• EXTRAIT DU DOCUMENT:
☆ ☆ ☆ ☆ ☆ ☆ ☆
Les attaques contre le journalisme d'investigation passent aussi par le portefeuille... Triste symbole, au moment de l'annonce de cette plainte du gouvernement, on apprenait par ailleurs une mesure de rétorsion économique envers le journal Le Monde. Cette fois issue d'un groupe privé : Bernard Arnault a décidé d'annuler toutes les pages de publicité dans le Monde jusqu'à la fin de l'année. Le milliardaire, furieux d'avoir figuré dans l'enquête sur l'optimisation fiscale, dossier dit des Paradise Papers, supprime ainsi l'équivalent de 600 000 euros de recette pour le journal. Menaces économiques et menaces judiciaires donc.  

Quel rôle pour la presse ? 

Cependant, les deux cas ne sont pas à mettre sur le même plan. La plainte du gouvernement ne vise pas tant à faire peur à la presse qu'à faire taire les sources. Par la crainte. Par l'exemple. Par la sanction, au sein de l'administration. Alors posons la question directement : dans la démocratie rêvée du président, les journalistes doivent-ils se cantonner à commenter des communiqués ?   

La presse doit-elle se voir éloignée manu militari par des hommes en civil, comme cela s'est passé hier à Tourcoing pour notre confrère de France 5 ? Impossible pour lui d'approcher le chef de l’État afin de lui poser une question, comme si le thaumaturge dont nous parlions hier irradiait les alentours de sa sacralité. 

Enfin, la presse doit-elle subir des interrogatoires policiers, comme ce fut le cas pendant deux heures ce week-end à Briançon dans les Hautes-Alpes ? Une journaliste suisse du quotidien Le Temps, qui enquêtait sur la route des migrants, a été retenue par les forces de l'ordre et a subi des intimidations. Son journal demande des excuses officielles à la France. Sans réponses jusqu'ici. 

Nul corporatisme en dressant la liste de ces dérives. On ne s'est d'ailleurs jamais empêché d'épingler les confrères ou les consœurs ici ou là... Mais en l'occurrence, ce qui est en jeu c'est moins le confort de la presse que le droit à l'information, ce flux qui irrigue le corps social, cette évidence dans une démocratie mature... bienveillante et moderne.
☆ ☆ ☆ ☆ ☆ ☆ ☆
• EXERCICES:
[1] Reproduisez le passage de l'extrait sur la presse qui va de « Enfin, la presse » à « bienveillante et moderne. ».
[2] Résumez l'extrait sur la presse en deux phrases.
[3] Dites si chacune des affirmations suivantes concorde avec l'extrait sur la presse, en répondant par oui ou par non et en citant les mots décisifs de l'extrait : (a) la plainte du gouvernement vise surtout à faire peur à la presse ; (b) la journaliste suisse a été retenue par les forces de l'ordre à Briançon ; (c) Le Temps a obtenu des excuses officielles de la France.
Appuyez-vous uniquement sur l'extrait pour répondre.

• ENREGISTREMENTS FOURNIS:
☆ ☆ ☆ ☆ ☆ ☆ ☆
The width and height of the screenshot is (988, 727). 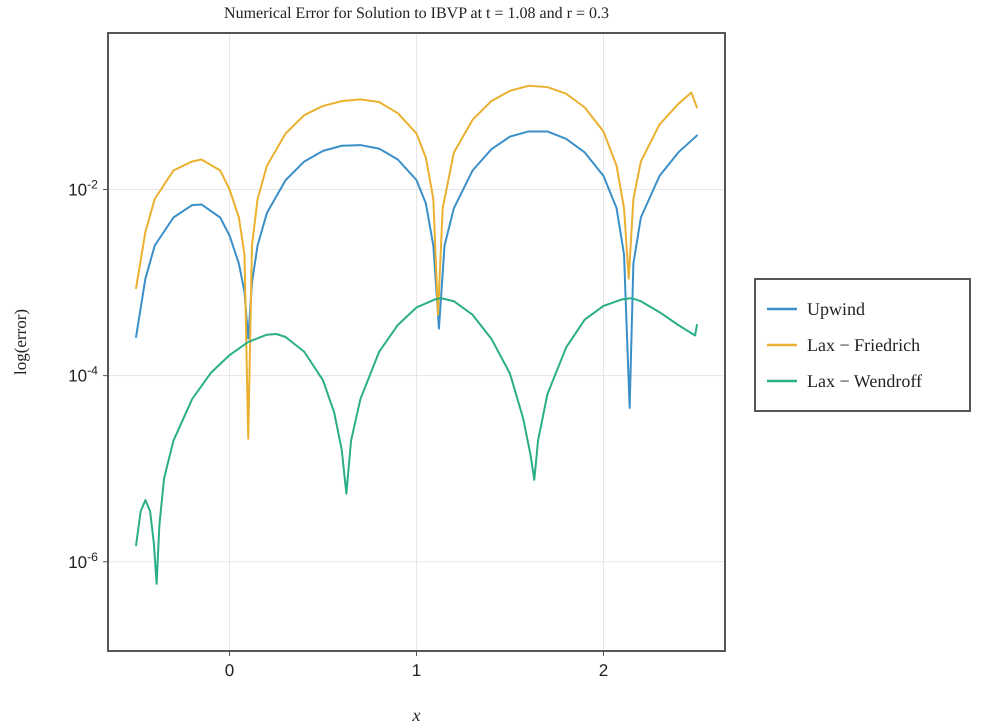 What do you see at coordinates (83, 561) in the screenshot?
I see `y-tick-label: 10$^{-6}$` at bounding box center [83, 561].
☆ ☆ ☆ ☆ ☆ ☆ ☆
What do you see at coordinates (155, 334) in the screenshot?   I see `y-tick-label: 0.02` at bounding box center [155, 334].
☆ ☆ ☆ ☆ ☆ ☆ ☆
• CORRIGÉ DES EXERCICES:
[1]
Enfin, la presse doit-elle subir des interrogatoires policiers, comme ce fut le cas pendant deux heures ce week-end à Briançon dans les Hautes-Alpes ? Une journaliste suisse du quotidien Le Temps, qui enquêtait sur la route des migrants, a été retenue par les forces de l'ordre et a subi des intimidations. Son journal demande des excuses officielles à la France. Sans réponses jusqu'ici. 

Nul corporatisme en dressant la liste de ces dérives. On ne s'est d'ailleurs jamais empêché d'épingler les confrères ou les consœurs ici ou là... Mais en l'occurrence, ce qui est en jeu c'est moins le confort de la presse que le droit à l'information, ce flux qui irrigue le corps social, cette évidence dans une démocratie mature... bienveillante et moderne.

[2] Au moment où est annoncée une plainte du gouvernement, Bernard Arnault, furieux d'avoir figuré dans l'enquête des Paradise Papers, annule toutes ses pages de publicité dans Le Monde jusqu'à la fin de l'année, ce qui prive le journal de l'équivalent de 600 000 euros de recette. L'extrait dénonce aussi l'éloignement d'un journaliste de France 5 à Tourcoing et l'interrogatoire d'une journaliste suisse du Temps à Briançon, et estime que l'enjeu est moins le confort de la presse que le droit à l'information.

[3]
(a) Non : « La plainte du gouvernement ne vise pas tant à faire peur à la presse qu'à faire taire les sources. »
(b) Oui : « a été retenue par les forces de l'ordre et a subi des intimidations ».
(c) Non : « Sans réponses jusqu'ici. »